Supplied data:
---+---

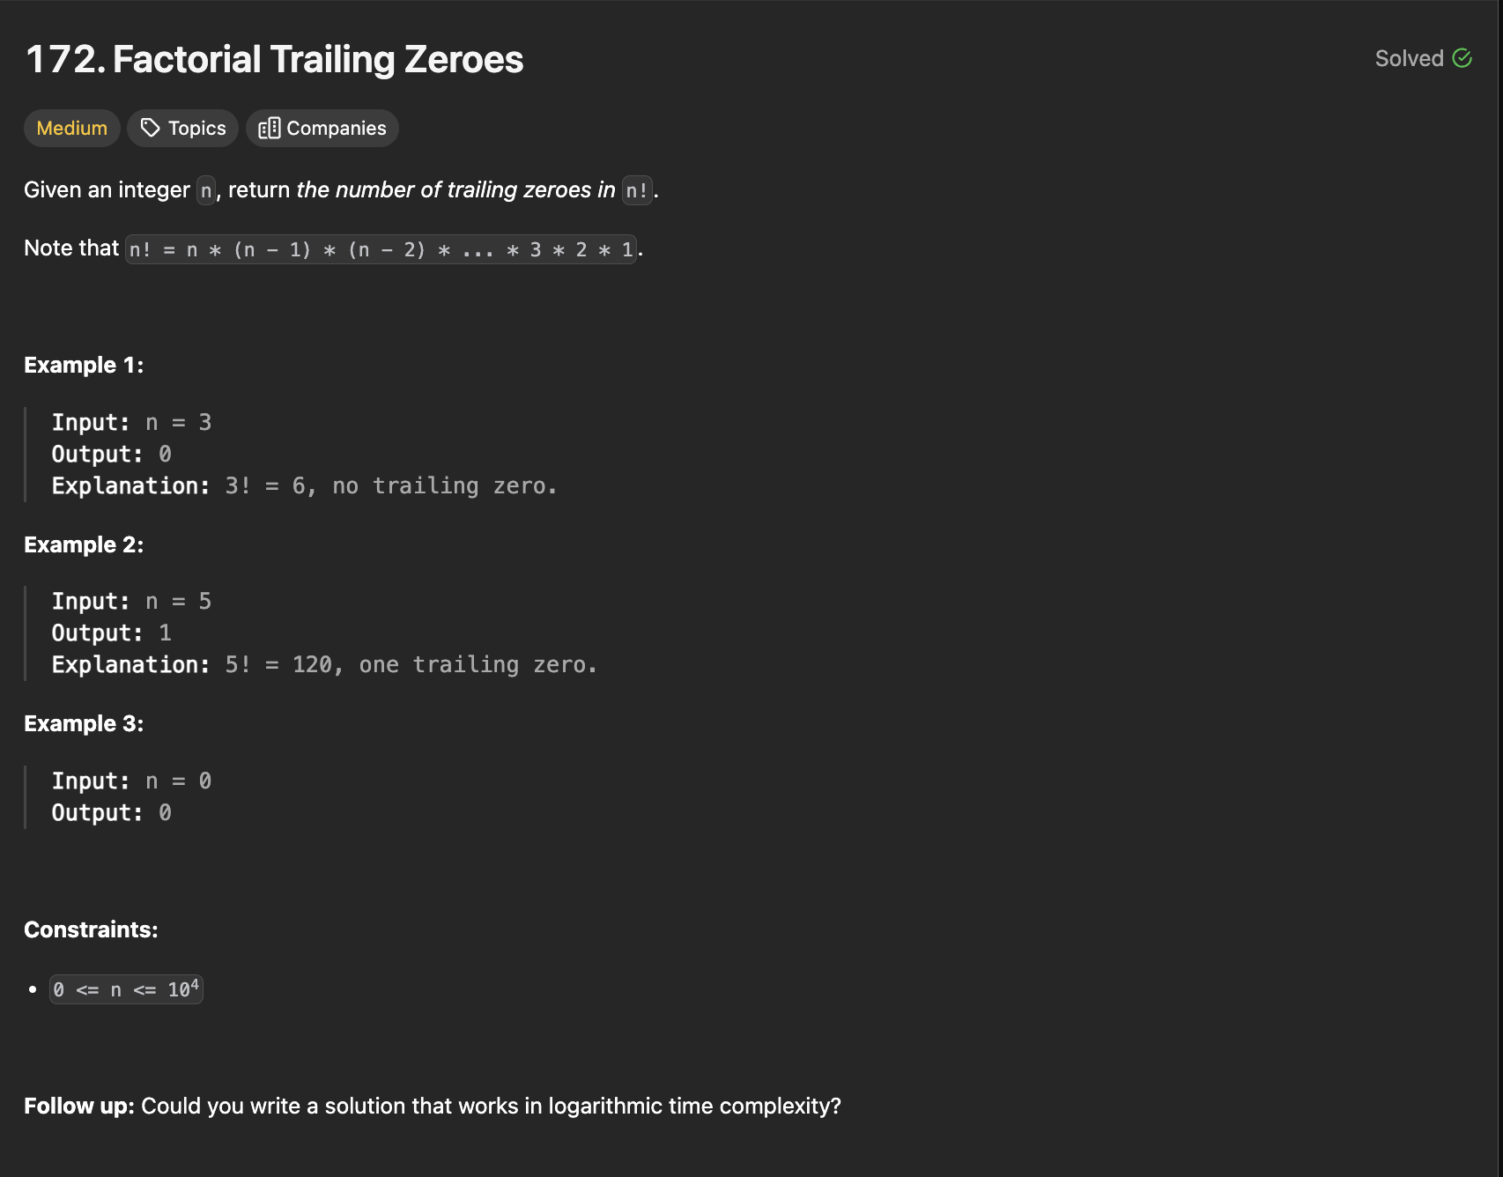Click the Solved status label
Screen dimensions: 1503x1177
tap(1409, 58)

---+---

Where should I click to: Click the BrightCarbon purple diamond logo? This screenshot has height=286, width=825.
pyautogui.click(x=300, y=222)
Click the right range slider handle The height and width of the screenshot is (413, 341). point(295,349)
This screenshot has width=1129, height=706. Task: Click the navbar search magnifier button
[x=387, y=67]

---+---

Problem to work on: Repeat, exactly as they stand above, the lines from the line with "Where should I" to the line with "Click the right", both lines included.

Your solution:
Where should I click to: Click the BrightCarbon purple diamond logo? This screenshot has height=286, width=825.
pyautogui.click(x=300, y=222)
Click the right range slider handle The height and width of the screenshot is (413, 341). point(295,349)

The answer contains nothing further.